Today, we are publishing the first in a series of films made in collaboration with Indigenous and local community filmmakers and If Not Us Then Who.
Traditional knowledge provides resilience to a changing climate highlights how important cultural diversity is to the protection of biological diversity, by explaining the signs that members of the Maya Kaqchikel use to predict changes in the weather. It was filmed by Tirza Yanira Ixmucané Saloj Oroxom (Maya Kaqchikel) and produced by If Not Us Then Who, with input from Ramiro Batzin, Coordinator of Sotz’il and co-chair of the International Indigenous Forum on Biodiversity (IIFB).

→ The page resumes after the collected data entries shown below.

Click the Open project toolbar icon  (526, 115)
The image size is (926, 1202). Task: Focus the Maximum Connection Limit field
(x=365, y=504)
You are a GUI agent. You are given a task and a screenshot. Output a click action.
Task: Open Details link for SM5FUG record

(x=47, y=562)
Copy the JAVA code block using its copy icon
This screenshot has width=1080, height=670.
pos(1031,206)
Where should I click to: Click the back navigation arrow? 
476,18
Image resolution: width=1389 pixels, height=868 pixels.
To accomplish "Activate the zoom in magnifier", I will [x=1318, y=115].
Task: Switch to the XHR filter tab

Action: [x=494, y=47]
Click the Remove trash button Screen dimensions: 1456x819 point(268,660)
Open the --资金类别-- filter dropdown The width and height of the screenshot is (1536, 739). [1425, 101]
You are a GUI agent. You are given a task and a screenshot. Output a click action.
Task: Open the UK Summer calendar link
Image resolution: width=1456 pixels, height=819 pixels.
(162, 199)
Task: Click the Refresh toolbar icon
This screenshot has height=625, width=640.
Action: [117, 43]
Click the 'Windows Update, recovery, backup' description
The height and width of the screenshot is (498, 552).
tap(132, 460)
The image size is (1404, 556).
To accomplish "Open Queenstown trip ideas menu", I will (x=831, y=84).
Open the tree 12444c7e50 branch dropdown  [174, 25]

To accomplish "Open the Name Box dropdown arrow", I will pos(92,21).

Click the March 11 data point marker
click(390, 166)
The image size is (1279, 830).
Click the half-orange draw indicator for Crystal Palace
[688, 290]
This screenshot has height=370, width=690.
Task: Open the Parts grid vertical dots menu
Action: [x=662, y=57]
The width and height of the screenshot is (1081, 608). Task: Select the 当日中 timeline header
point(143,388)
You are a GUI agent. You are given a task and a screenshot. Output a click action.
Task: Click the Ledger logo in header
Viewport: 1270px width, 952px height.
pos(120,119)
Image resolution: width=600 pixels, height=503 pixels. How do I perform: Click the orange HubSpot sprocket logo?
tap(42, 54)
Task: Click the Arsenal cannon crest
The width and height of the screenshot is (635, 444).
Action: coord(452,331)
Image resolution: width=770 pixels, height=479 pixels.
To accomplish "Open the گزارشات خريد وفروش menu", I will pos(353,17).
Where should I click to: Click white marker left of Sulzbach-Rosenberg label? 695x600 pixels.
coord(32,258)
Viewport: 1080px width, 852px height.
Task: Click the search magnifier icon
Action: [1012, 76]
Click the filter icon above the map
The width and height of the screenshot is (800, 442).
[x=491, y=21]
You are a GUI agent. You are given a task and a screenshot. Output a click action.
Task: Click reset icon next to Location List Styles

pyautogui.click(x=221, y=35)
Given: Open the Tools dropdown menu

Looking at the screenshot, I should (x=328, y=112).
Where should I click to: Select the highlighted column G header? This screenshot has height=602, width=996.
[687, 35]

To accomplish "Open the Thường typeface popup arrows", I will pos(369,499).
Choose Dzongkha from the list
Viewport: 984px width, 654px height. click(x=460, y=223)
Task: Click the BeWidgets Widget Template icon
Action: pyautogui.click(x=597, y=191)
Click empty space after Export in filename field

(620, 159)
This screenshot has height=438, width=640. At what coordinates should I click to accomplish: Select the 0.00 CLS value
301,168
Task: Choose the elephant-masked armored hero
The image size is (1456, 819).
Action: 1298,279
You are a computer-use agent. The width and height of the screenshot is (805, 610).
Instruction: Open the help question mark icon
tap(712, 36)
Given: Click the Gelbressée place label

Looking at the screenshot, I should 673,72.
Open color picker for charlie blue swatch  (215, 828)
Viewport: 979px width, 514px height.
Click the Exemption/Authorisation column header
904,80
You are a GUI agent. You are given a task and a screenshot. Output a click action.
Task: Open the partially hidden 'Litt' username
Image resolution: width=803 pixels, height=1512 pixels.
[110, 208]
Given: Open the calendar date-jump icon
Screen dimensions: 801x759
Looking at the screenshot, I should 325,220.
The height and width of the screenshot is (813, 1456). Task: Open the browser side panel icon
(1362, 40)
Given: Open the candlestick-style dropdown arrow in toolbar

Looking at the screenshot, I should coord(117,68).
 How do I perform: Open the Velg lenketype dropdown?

This film series examines the critical contributions that Indigenous peoples and local communities make to protecting the world’s biodiversity, and complements the Local Biodiversity Outlooks (LBO).
The second edition of LBO (LBO-2) – a companion publication to the 5th edition of the Global Biodiversity Outlook – is a landmark overview of these contributions by Indigenous peoples and local communities. The report brings together powerful case studies of local action from all over the world: from Torres Strait Islanders’ monitoring of sea grass health to the formation of the Wampis nation’s autonomous government, covering the 1.3 million hectares that makes up their ancestral territory. In the lead-up to the 15th Conference of the Parties to the Convention on Biological Diversity (CBD COP15) – when the next global biodiversity framework will be adopted – the report’s publishers will be working with case study authors and others to produce a series of multimedia resources which deepen and enhance the contents of LBO-2.
LBO-2 was published last year by the IIFB, the Indigenous Women’s Biodiversity Network, the Centres of Distinction on Indigenous and Local Knowledge, the Secretariat of the Convention on Biological Diversity and Forest Peoples Programme.